Making home inviting
“I love Primitive Lane because it takes me back to being a kid and going to my Aunt Maggi’s house,” says Lisa Marie Case of Windsor, Va.
“Primitive Lane also shows how you can take a yard sale find and make it a new treasure; these items make a house go from a cold room to very warm and inviting home.”
Others like Martha Middleton Simpson finds Primitive Lane helps her realize the value and beauty of items like the bobbins, spools and printer’s tray she recently purchased at a nearby quilters’ festival.
“I show pictures of my purchases on Primitive Lane,” says the Eastern Shore Virginia resident.
“It’s fun to see the bargains everyone gets.”
In Newcastle, Wy., Crystal Soares posts photos of snow outside her home and her “primitive snowman” hanging on a wall indoors.
For some like Rebecca Gingo Kosierowski in northeast Pennsylvania, primitives make practical-sense living.
“After getting married and having children and pets, I love the no-fragile aspect of primitive antiques. I never mind if things have chips or scratches because after all children do that to your stuff,” she says.
“And, I love the purpose of primitive items — buckets for holding sugar, crocks for canning. I also love the quality of these items that have existed for over 100 years.”
What is a primitive and where do you best find them?
“Primitive is a style of living,” says Blake.
“It takes you back to Colonial times when things were simple and flaws were welcomed. The word primitive is today’s name for what was once considered Colonial in the 1950 and 1960s, Early American in the 1970s, Country in the 1980s and Americana in the 1990s. It seems as if each decade has a new name for this decorating style.
“An antique is an item that is over 100 years old. So a vase from 1900 is an antique but not necessarily a primitive item. I always like to say primitive is “Little House on the Prairie” meets “The Waltons.” Look at the sets and props used on these shows. That is primitive.”
Thrift stores are the best affordable places to find primitive pieces because antiques shops tend to want higher prices. Blake also searches eBay, Etsy Facebook, CraigsList and yard sales.
Favorite primitives among his collection include a spinning wheel, wooden mashers, canning jars with zinc lids, rolling pins, crocks, Hoosier cabinet and old milk bottles — as well as an old radio that his grandfather used to listen to baseball games and a bench his dad made.
“He’s now gone so this simple piece of furniture is worth millions to me,” says Blake.
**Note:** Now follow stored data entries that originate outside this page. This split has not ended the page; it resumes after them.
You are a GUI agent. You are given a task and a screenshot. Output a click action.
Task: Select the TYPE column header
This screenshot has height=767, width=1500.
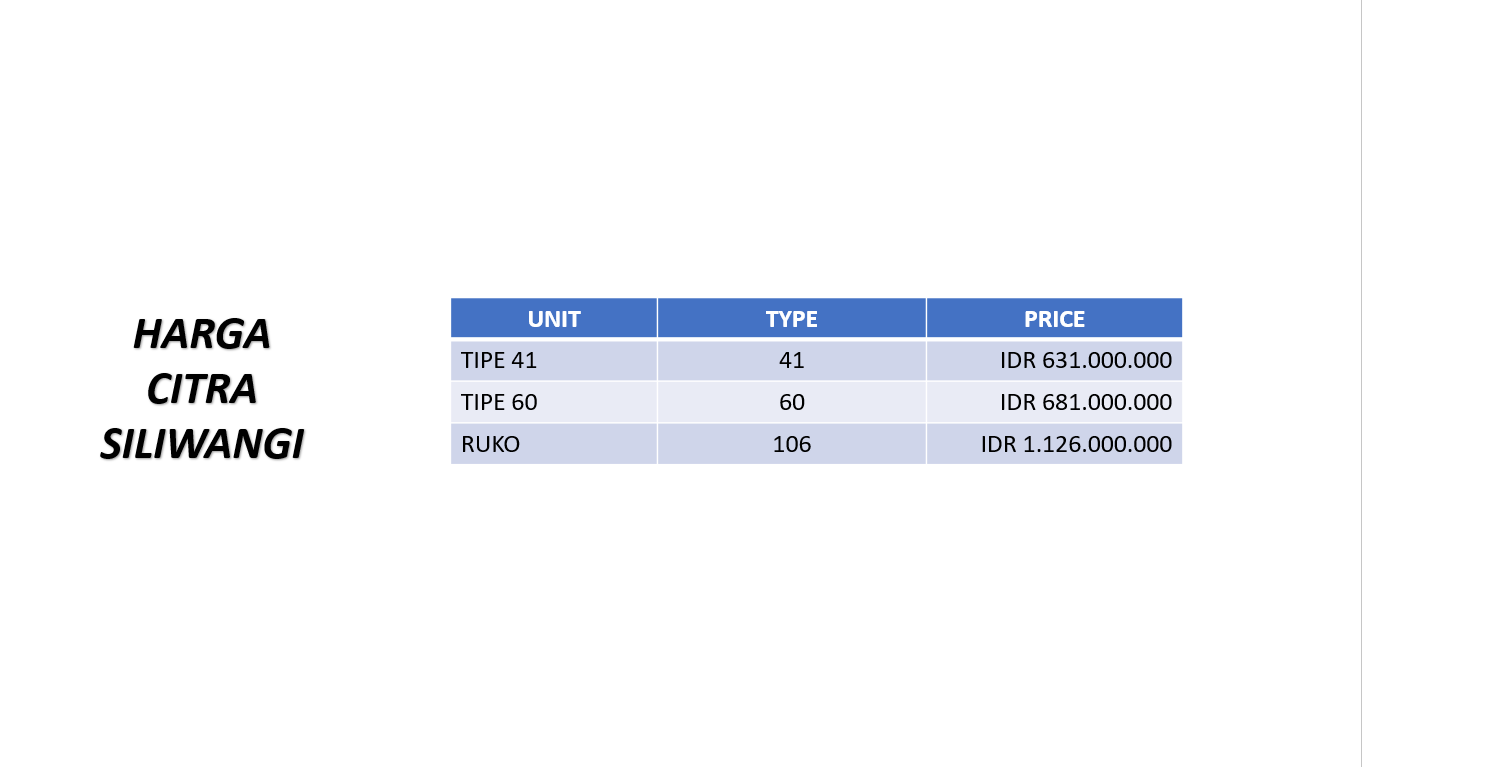click(792, 318)
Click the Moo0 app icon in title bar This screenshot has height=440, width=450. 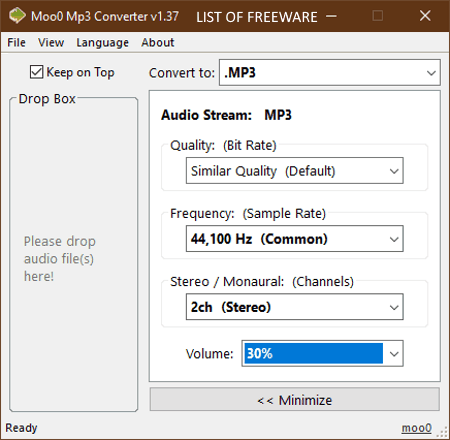(17, 16)
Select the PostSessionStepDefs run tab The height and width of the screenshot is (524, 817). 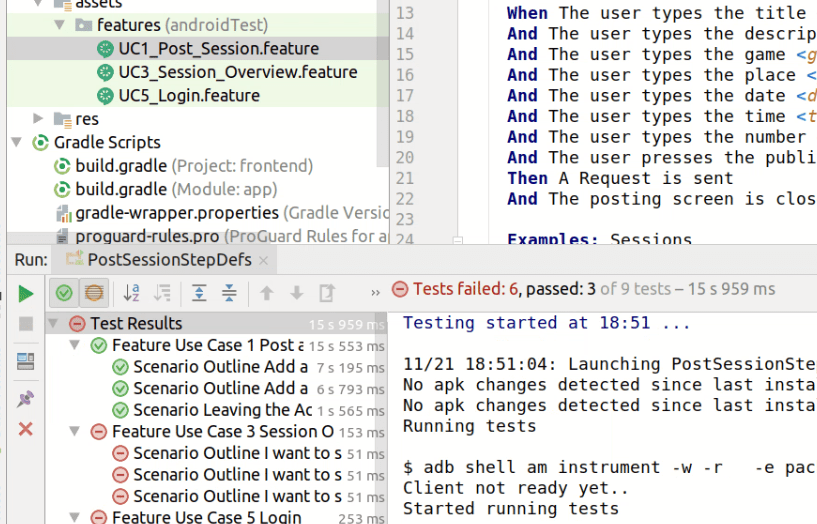[170, 260]
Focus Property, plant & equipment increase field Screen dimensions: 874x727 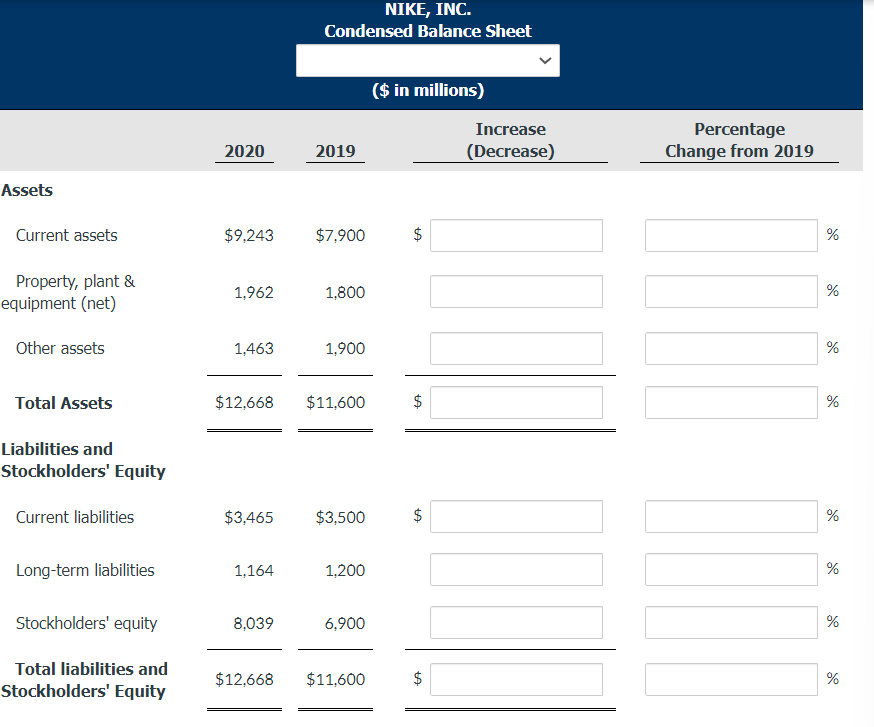coord(516,291)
When Blake wants to perk up a primitive piece, he employs a painting technique he’s nicknamed the PPPP — Patrick’s Primitive Painting Process, which he says is a simple technique: sand, paint black, paint desired color, sand, stain and apply paste wax.
“This process creates a wonderful aged patina to any item,” he says.
If you want to read up on primitives and how to achieve the look you want, Blake suggests reading:
-- “Seasons at Seven Gates Farm” by Country Living.
-- “Hearts” by Mary Emmerling.
-- “Early Country Look, Making-Do” by Barb Rice and Debra Williams.
-- “For the Love of Old” by Mary Randolph Carter.
-- “Back to Basics” by Reader’s Digest
-- “Early American Primitives” by Conover Hill.
In addition, you can glean the latest in primitive looks from The Olden Days magazine, a publication that has just added Blake as its stylist and contributor. The fall issue includes Blake’s PPPP recipe in detail and before-and-after photos of how to create primitive vignettes.
While some enthusiasts may confine the look of yesteryear to one room of the house, Blake devotes every corner to primitives — even the bathrooms, he says.
“In the bathroom, use a set of old ice tongs (like the ones the ice man used to pick up blocks of ice) as a toilet paper holder,” he says.
“Use an old Mason jar to hold tooth brushes, old crates on the wall to hold toiletries, an old basket for rolled-up bath towels.
“Primitives give your home that feeling of warmth and a lived-in, comfortable feeling,” he says.